The United States jails 10 time more of its people (as a percentage) than other free countries, more even than China or Russia. With 5% of the world's population we have 30% of the world's prisoners behind bars. A big piece of Hillary Clinton's 2016 platform is getting these people out of jail. It's also important to the Koch brothers (the other side of the political spectrum) -- they recently removed criminal background from application forms for their companies.

We have a long way to go to reform law enforcement in this country. It's not reasonable at this time to give them vast new powers that totalitarian regimes drool over.

It's improper for them to ask

Today's testimony by the FBI and the DoJ discussed the tradeoffs between privacy and protection. Victims of crimes, those who get raped and murdered, deserve to have their killers brought to justice. That criminals get caught dissuades crime. Crypto makes prosecuting criminals harder.

That's all true, and that's certainly the argument victim rights groups should make when lobbying government. But here's the thing: it's not the FBI's job to care. We, the people, make the decision about these tradeoffs. It's solely we, the people, who are the constituents lobbying congress. The FBI's job is to do what we tell them. They aren't an interested party. Sure, it's their job to stop crime, but it's also their job to uphold rights. They don't have an opinion, by definition, which one takes precedence over the other -- congress makes that decision.

Yet, in this case, they do have an opinion. The only reason the subcommittee held hearings today is in response to the FBI lobbying for backdoors. Even if this issue were reasonable, it's not reasonable that the FBI should lobby for it.

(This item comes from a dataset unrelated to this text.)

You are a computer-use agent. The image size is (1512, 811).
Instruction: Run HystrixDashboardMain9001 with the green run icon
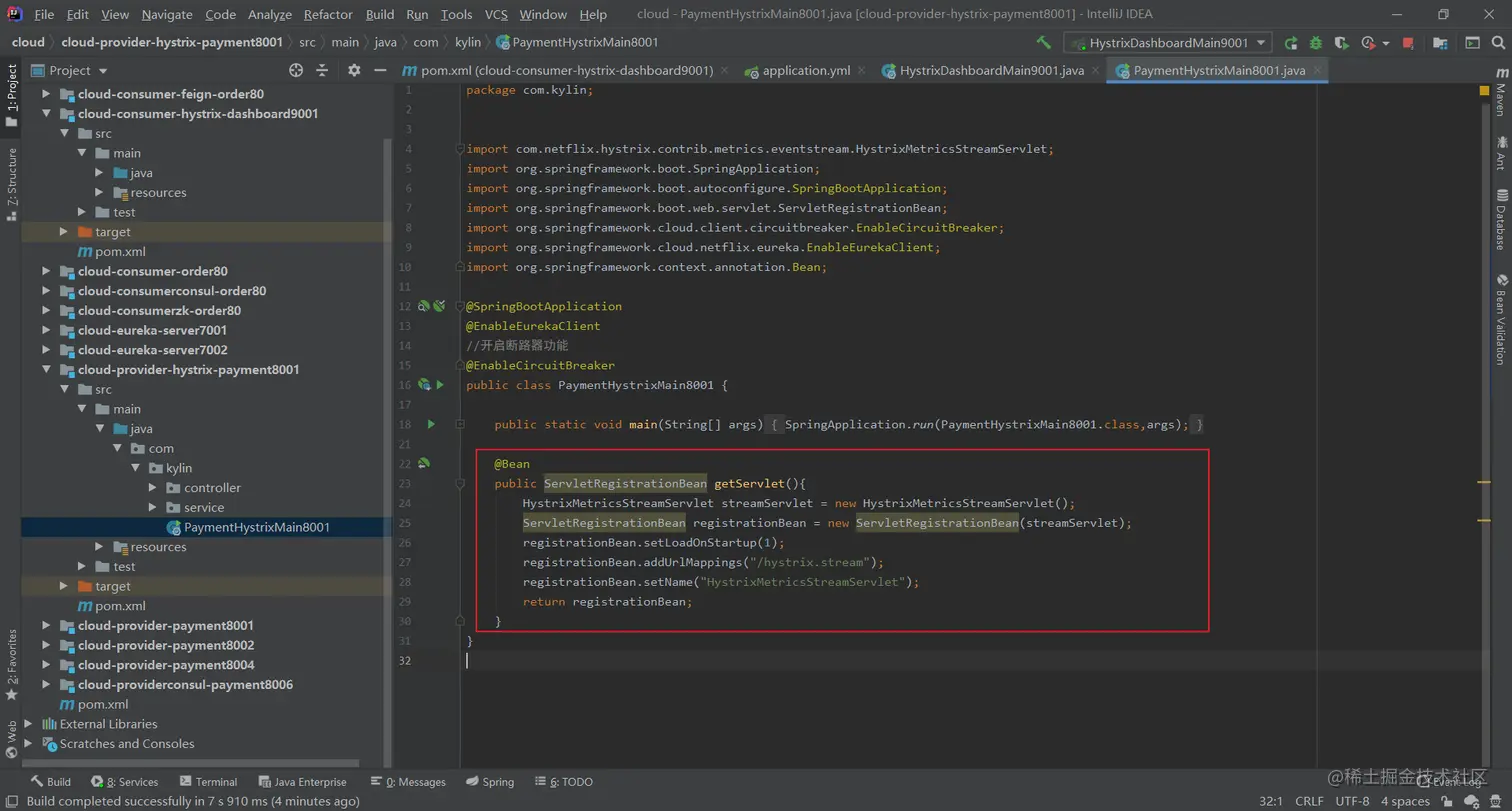click(x=1291, y=43)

I'm a big fan of the idea that reasonable people can disagree, that there are two sides to every debate. This applies to even rancorous debates like abortion and global warming. On many issues, I defend the reasonableness of the opposing side: while I disagree with their policy, I agree that it's not unreasonable. I point this out to stress the fact that I'm not calling this policy unreasonable simply because I disagree with it.

It's not merely a matter of forcing Apple to provide the FBI a Golden Key, because users would still encrypt anyway, and Russia would want their own Golden Key. Solving those problems means a public policy that looks nothing like the original one proposed. While it's reasonable for the people to bring up the subject, it's wholly unreasonable for the FBI. They serve us, they should stop acting like we serve them.

1 comment:

Keith said...

As always, a truly amazing post.

Crypto is end-2-end, and anything the US can do, Russia and China can do--and they'd probably do it better.

I've heard comments that this isn't a 'technical' issue, but one of policy, that multi-key encryption is possible, from listening to podcast like Security Now on Twit. I couldn't find further documentation of the multi-key encryption bit, but I agree that even if we manage to fix that, there are other practical implementation issues that need to be address.

But your point about the government not being trustworthy is 100% valid, and pertinent to this discussion, if you can't trust the government to play by the rules, than discussing the rules is irrelevant. What you need to do, is to make sure the government can't play at all. Which is what Apple is doing with their fully encrypted devices.